By Katherine Unger Baillie, courtesy of the University of Pennsylvania
It has remained frustratingly difficult to develop a vaccine for HIV/AIDS, in part because the virus, once in our bodies, rapidly reproduces and evolves to escape being killed by the immune system.
“The viruses are constantly producing mutants that evade detection,” said Joshua Plotkin, a professor in the University of Pennsylvania’s Department of Biology in the School of Arts & Sciences. “A single person with HIV may have millions of strains of the virus circulating in the body.”
Yet the body’s immune system can also evolve. Antibody-secreting B-cells compete among themselves to survive and proliferate depending on how well they bind to foreign invaders. They dynamically produce diverse types of antibodies during the course of an infection.
In a new paper in PLOS Genetics, Plotkin, along with postdoctoral researcher Jakub Otwinowski and Armita Nourmohammad, an associate research scholar at Princeton University’s Lewis-Sigler Institute for Integrative Genomics, mathematically modeled these dueling evolutionary processes to understand the conditions that influence how antibodies and viruses interact and adapt to one another over the course of a chronic infection.
Notably, the researchers considered the conditions under which the immune system gives rise to broadly neutralizing antibodies, which can defeat broad swaths of viral strains by targeting the most vital and immutable parts of the viral genome. Their findings, which suggest that presenting the immune system with a large diversity of viral antigens may be the best way to encourage the emergence of such potent antibodies, have implications for designing vaccines against HIV and other chronic infections.
“This isn’t a prescription for how to design an HIV vaccine,” Plotkin said, “but our work provides some quantitative guidance for how to prompt the immune system to elicit broadly neutralizing antibodies.”
The biggest challenge in attempting to model the co-evolution of antibodies and viruses is keeping track of the vast quantity of different genomic sequences that arise in each population during the course of an infection. So the researchers focused on the statistics of the binding interactions between the virus and antibodies.
“This is the key analytical trick to simplify the problem,” said Otwinowski. “It would otherwise be impossible to track and write equations for all the interactions.”
The researchers constructed a model to examine how mutations would affect the binding affinity between antibodies and viruses.
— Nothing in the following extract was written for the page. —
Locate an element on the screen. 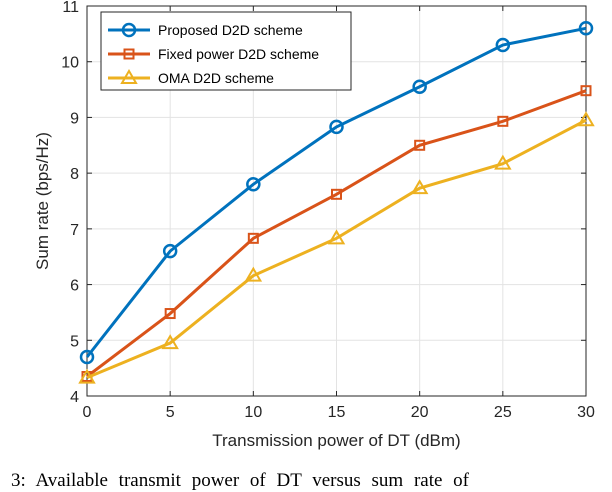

Their model calculated the average binding affinities between the entire population of viral strains and the repertoire of antibodies over time to understand how they co-evolve.
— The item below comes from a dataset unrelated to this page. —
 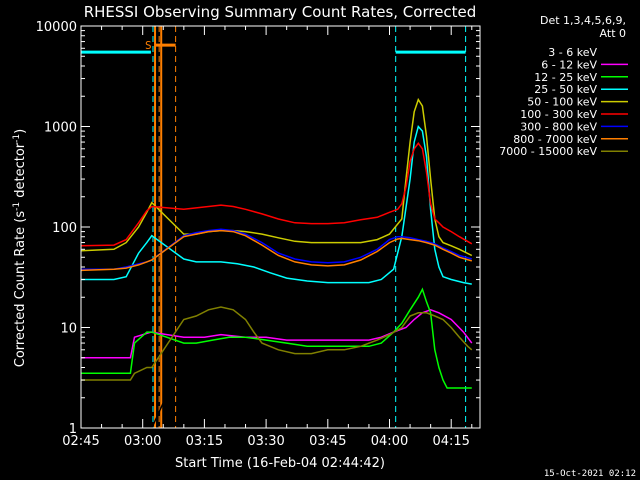 I want to click on x-axis-title: Start Time (16-Feb-04 02:44:42), so click(x=280, y=464).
“It’s one of the things that is unique about our work,” said Nourmohammad. “We’re not only looking at one virus binding to one antibody but the whole diversity of interactions that occur over the course of a chronic infection.”
What they saw was an S-shaped curve, in which sometimes the immune system appeared to control the infection with high levels of binding, but subsequently a viral mutation would arise that could evade neutralization, and then binding affinities would go down.
“The immune system does well if there is active binding between antibodies and virus,” Plotkin said, “and the virus does well if there is not strong binding.”
Such a signature is indicative of a system that is out of equilibrium where the viruses are responding to the antibodies and vice versa. The researchers note that this signature is likely common to many antagonistically co-evolving populations.
To see how well their model matched with data from an actual infection, the researchers looked at time-shifted experimental data from two HIV patients, in which their antibodies were collected at different time points and then “competed” against the viruses that had been in their bodies at different times during their infections.
They saw that these patient data are consistent with their model: Viruses from earlier time points would be largely neutralized by antibodies collected at later time points but could outcompete antibodies collected earlier in infection.
Finally, the researchers used the model to try to understand the conditions under which broadly neutralizing antibodies, which could defeat most strains of virus, would emerge and rise to prominence.
“Despite the effectiveness of broadly neutralizing antibodies, none of the patients with these antibodies has been cured of HIV,” Plotkin said. “It’s just that by the time they develop them, it’s too late and their T-cell repertoire is depleted. This raises the intriguing idea that, if only they could develop these antibodies earlier in infection, they might be prepared to combat an evolving target.”
“The model that we built,” Nourmohammad said, “was able to show that, if viral diversity is very large, the chance that these broadly neutralizing antibodies outcompete more specifically targeted antibodies and proliferate goes up.”
The finding suggests that, in order for a vaccine to elicit these antibodies, it should present a diverse set of viral antigens to the host. That way no one specialist antibody would have a significant fitness advantage, leaving room for the generalist, broadly neutralizing antibodies to succeed.
The researchers said that there has been little theoretical modeling of co-evolutionary systems such as this one. As such, their work could have implications for other co-evolution scenarios.
“Our theory can also apply to other systems, such as bacteria-phage co-evolution,” said Otwinowski, in which viruses infect bacteria, a process that drives bacterial evolution and ecology.
“It could also shed light on the co-evolution of the influenza virus in the context of evolving global immune systems,” Nourmohammad said.
The work was supported by funding from the U.S. National Science Foundation, James S. McDonnell Foundation, David and Lucile Packard Foundation, U.S. Army Research Office and National Institutes of Health.